Recorded data:
== Segment start ==

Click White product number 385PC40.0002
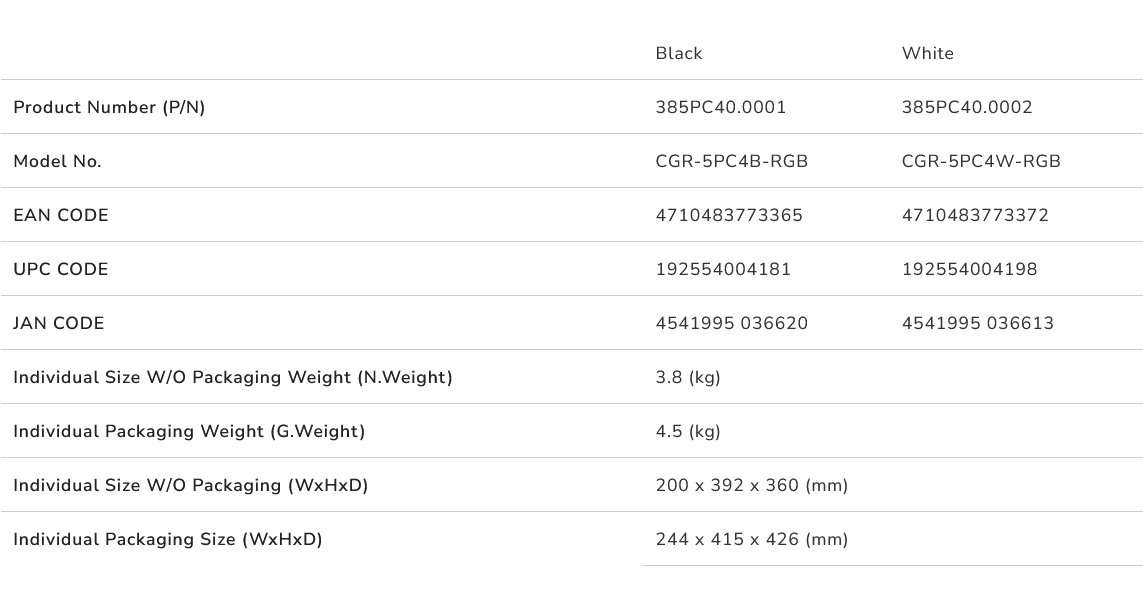The width and height of the screenshot is (1143, 590). click(966, 108)
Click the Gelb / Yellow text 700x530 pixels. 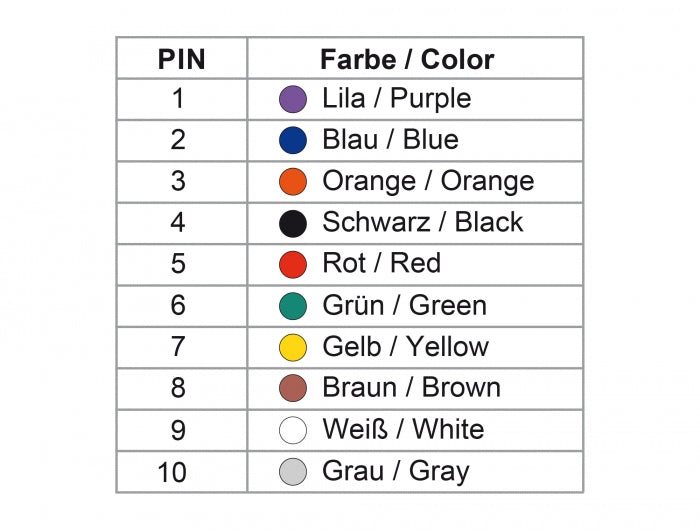point(405,347)
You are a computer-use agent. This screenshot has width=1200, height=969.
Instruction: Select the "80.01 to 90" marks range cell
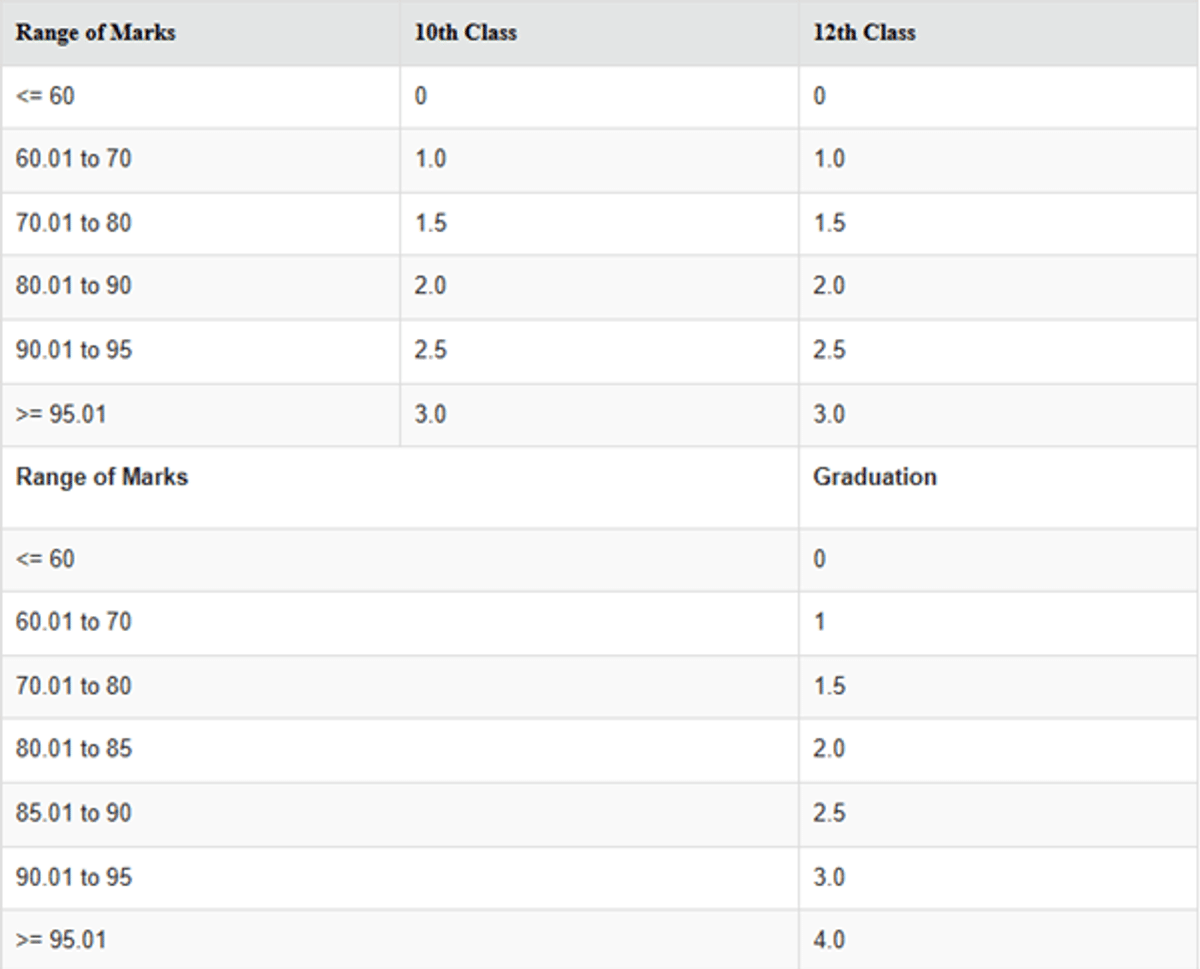(73, 286)
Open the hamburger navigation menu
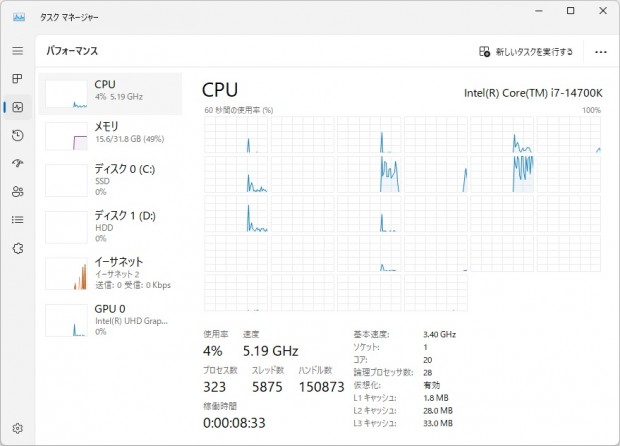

== Segment end ==

Directions for this task: Starting at the line that contains "You are a computer-use", reproduce every line through the last one in the records exactly, and omit all pictures.

Answer for this exercise:
You are a computer-use agent. This screenshot has width=1200, height=969.
Instruction: Select the "80.01 to 90" marks range cell
(73, 286)
Open the hamburger navigation menu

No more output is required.